We expect that there will continue to be new proposed laws, regulations, and industry standards concerning privacy, data protection and information security in the United States, Canada, the European Union, and other jurisdictions, and we cannot yet determine the impact such future laws, regulations, and standards may have on our business. For example, in May 2018, the General Data Protection Regulation will come into force, bringing with it a complete overhaul of E.U. data protection laws: the new rules will supersede current E.U. data protection legislation, impose more stringent E.U. data protection requirements, and provide for greater penalties for non-compliance. Changing definitions of what constitutes PII may also limit or inhibit our ability to operate or to expand our business, including limiting strategic partnerships that may involve the sharing of data. Also, some jurisdictions require that certain types of data be retained on servers within these jurisdictions. Our failure to comply with applicable laws, directives, and regulations may result in enforcement action against us, including fines and imprisonment, and damage to our reputation, any of which may have an adverse effect on our business and operating results. Further, in October 2015, the European Court of Justice issued a ruling invalidating the U.S.-E.U. Safe Harbor Framework, which facilitated transfers of PII to the United States in compliance with applicable E.U. data protection laws. In July 2016, the E.U. and the U.S. political authorities adopted the E.U.-U.S. Privacy Shield, or Privacy Shield, replacing the Safe Harbor Framework and providing a new mechanism for companies to transfer E.U. PII to the United States. U.S. organizations wishing to self-certify under the Privacy Shield must pledge their compliance with its seven core and sixteen supplemental principles, which are based on European Data Protection Law.

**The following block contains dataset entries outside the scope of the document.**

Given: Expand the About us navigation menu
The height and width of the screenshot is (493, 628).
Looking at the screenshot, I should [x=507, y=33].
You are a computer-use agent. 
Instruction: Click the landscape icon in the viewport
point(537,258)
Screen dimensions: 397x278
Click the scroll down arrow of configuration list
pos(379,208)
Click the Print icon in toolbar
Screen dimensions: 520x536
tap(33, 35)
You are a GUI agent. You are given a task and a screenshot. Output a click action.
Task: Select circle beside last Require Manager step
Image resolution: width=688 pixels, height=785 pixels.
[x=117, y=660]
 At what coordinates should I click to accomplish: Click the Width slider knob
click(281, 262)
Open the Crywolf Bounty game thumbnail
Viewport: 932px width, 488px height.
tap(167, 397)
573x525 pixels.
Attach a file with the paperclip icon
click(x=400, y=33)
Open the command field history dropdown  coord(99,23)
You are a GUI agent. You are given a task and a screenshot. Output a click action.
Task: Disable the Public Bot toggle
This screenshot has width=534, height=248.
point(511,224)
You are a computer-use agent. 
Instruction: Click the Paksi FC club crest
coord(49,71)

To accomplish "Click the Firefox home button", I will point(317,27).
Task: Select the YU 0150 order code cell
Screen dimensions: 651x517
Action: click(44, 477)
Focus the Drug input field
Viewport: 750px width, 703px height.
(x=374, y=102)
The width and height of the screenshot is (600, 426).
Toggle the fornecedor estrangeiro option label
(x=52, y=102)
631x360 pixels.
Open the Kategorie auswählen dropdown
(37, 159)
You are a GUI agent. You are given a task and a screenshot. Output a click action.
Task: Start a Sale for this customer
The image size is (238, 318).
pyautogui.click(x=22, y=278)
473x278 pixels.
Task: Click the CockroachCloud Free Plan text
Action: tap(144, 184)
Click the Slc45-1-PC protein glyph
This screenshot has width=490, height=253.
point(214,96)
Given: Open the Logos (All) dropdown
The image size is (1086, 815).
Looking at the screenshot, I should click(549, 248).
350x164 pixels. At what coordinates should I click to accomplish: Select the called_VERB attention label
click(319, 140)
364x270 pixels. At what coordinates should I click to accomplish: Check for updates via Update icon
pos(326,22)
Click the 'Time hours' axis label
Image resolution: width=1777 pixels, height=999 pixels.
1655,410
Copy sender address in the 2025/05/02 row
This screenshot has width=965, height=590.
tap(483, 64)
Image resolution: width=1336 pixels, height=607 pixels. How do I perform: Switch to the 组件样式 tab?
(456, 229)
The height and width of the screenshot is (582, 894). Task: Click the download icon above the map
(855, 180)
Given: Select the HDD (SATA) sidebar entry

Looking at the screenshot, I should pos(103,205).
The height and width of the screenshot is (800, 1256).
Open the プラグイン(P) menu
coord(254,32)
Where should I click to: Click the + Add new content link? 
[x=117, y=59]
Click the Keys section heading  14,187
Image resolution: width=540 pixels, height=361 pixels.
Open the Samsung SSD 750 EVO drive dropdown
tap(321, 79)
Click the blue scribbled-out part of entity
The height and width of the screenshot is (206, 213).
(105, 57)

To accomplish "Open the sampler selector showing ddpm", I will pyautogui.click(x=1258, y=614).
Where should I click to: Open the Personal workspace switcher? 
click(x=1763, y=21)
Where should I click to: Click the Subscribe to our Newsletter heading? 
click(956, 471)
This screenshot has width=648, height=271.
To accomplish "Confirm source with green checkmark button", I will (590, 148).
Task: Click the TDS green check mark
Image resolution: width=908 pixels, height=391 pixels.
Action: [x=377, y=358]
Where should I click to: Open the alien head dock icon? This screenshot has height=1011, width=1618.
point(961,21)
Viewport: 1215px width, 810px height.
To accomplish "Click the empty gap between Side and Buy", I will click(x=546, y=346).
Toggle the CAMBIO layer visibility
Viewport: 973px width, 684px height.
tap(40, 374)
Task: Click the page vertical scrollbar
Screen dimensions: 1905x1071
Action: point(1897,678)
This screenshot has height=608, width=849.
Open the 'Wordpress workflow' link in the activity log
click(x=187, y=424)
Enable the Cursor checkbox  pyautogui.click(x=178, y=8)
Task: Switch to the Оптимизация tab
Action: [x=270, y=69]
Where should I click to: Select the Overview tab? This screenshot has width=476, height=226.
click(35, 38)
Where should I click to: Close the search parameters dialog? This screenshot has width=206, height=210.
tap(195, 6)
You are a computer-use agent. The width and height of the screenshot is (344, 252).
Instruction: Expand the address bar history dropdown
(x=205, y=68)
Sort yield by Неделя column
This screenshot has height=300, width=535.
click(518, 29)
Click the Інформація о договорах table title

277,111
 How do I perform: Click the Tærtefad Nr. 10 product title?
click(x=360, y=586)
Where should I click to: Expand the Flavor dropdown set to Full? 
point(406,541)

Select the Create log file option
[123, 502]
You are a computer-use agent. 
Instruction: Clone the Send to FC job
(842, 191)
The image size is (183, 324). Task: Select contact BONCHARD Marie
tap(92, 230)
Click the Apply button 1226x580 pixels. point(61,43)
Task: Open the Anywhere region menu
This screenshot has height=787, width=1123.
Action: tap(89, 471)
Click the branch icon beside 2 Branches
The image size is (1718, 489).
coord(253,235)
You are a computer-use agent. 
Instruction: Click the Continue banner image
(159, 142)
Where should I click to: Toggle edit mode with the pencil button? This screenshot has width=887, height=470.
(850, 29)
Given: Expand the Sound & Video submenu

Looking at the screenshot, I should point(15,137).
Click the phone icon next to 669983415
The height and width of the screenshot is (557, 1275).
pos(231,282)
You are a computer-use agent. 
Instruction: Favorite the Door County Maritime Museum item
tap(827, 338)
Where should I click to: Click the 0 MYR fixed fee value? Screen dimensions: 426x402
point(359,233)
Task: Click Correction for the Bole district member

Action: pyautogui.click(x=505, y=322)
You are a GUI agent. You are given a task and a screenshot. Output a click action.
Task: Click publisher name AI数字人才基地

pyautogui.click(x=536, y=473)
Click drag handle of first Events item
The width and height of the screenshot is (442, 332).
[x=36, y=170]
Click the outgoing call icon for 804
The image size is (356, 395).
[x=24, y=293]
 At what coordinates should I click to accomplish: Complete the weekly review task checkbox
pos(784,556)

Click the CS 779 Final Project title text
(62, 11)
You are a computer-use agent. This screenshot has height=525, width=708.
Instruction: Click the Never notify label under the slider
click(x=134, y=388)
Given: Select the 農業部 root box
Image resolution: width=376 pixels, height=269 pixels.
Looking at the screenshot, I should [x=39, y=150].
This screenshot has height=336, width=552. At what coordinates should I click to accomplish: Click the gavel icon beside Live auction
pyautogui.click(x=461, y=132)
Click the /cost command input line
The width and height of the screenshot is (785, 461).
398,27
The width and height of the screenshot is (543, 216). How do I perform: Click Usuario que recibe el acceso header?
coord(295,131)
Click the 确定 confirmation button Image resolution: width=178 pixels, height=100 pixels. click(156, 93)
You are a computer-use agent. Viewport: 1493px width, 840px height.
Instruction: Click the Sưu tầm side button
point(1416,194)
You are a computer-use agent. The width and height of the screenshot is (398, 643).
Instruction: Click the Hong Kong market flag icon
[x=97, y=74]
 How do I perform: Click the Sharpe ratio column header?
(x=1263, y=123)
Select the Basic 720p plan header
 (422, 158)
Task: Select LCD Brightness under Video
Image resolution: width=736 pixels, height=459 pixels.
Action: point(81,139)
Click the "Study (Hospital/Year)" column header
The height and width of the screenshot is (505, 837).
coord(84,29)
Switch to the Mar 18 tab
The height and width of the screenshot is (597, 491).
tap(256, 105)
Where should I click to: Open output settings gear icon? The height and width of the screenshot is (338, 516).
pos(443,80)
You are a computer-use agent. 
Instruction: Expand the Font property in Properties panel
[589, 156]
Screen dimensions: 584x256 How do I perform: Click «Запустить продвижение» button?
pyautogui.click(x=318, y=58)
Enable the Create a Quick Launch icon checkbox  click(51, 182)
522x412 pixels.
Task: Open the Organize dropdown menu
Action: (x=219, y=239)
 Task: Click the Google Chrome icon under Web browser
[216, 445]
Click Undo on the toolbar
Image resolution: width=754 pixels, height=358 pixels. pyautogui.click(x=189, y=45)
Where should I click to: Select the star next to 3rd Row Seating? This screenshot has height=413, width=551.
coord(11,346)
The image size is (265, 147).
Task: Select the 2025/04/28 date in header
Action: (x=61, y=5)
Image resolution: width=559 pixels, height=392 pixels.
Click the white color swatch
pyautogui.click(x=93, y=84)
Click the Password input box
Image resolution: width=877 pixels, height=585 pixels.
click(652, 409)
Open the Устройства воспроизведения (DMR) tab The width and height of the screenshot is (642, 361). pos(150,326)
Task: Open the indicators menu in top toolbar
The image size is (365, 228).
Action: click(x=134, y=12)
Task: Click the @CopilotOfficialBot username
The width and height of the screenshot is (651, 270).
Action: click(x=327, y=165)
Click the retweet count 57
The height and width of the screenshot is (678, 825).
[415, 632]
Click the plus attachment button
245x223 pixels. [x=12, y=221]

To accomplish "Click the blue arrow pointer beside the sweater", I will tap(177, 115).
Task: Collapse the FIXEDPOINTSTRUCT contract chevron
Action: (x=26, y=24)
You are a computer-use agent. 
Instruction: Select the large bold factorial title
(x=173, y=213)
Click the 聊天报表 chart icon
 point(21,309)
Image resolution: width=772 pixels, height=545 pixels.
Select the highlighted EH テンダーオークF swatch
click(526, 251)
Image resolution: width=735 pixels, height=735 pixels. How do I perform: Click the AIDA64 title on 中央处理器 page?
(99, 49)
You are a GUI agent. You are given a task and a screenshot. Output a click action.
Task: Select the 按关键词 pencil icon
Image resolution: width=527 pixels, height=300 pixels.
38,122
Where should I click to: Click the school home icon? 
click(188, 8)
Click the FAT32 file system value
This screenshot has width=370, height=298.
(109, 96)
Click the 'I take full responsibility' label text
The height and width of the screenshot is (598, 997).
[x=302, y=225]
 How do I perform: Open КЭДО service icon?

If our service is perceived to cause, or is otherwise unfavorably associated with, violations of privacy or data security requirements, it may subject us or our customers to public criticism and potential legal liability. Public concerns regarding PII processing, privacy and security may cause some of our customers’ end users to be less likely to visit their websites or otherwise interact with them. If enough end users choose not to visit our customers’ websites or otherwise interact with them, our customers could stop using our platform. This, in turn, may reduce the value of our services and slow or eliminate the growth of our business. Existing and potential privacy laws and regulations concerning privacy and data security and increasing sensitivity of consumers to unauthorized processing of PII may create negative public reactions to technologies, products, and services such as ours.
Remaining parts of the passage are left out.